### Task input
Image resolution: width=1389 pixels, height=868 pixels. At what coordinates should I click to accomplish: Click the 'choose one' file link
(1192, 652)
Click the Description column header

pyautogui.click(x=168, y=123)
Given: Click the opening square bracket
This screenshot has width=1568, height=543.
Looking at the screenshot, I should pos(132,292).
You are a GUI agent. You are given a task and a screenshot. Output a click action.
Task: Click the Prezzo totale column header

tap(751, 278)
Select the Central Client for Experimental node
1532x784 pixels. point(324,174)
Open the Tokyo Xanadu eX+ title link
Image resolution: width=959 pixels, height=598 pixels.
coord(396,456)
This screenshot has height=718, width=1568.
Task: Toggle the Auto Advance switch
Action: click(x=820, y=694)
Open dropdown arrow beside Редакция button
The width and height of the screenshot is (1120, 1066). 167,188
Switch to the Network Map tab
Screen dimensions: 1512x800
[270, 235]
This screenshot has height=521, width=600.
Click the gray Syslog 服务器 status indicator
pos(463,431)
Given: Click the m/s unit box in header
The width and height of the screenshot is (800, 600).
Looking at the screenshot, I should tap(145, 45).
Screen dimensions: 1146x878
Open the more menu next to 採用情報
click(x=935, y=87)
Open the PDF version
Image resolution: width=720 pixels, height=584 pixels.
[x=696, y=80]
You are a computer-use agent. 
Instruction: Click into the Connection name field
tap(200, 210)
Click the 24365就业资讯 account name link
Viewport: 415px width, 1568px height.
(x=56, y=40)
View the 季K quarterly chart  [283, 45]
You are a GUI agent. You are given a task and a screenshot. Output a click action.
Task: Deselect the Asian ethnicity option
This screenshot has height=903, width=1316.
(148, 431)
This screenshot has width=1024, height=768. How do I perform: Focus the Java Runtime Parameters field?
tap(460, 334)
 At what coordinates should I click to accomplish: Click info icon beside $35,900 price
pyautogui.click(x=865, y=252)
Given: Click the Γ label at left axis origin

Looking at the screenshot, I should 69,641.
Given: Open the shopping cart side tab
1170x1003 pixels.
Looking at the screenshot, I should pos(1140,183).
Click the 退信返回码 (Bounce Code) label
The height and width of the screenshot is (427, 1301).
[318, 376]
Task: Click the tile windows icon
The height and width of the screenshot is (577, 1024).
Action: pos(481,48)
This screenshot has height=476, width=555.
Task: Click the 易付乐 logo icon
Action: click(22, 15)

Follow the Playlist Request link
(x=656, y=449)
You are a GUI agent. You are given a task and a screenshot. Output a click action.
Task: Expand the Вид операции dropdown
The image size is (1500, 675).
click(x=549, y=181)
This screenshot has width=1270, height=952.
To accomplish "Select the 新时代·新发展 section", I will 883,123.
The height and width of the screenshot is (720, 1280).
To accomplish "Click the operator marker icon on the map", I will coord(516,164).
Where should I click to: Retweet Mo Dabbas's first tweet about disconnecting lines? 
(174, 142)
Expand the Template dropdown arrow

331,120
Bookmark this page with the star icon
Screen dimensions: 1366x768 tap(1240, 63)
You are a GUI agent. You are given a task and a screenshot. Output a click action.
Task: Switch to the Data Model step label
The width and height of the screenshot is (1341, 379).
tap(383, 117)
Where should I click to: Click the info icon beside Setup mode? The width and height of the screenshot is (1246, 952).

### Work instruction
Using the records above, copy each line that contains "will".

### Result
To accomplish "Select the 新时代·新发展 section", I will 883,123.
To accomplish "Click the operator marker icon on the map", I will coord(516,164).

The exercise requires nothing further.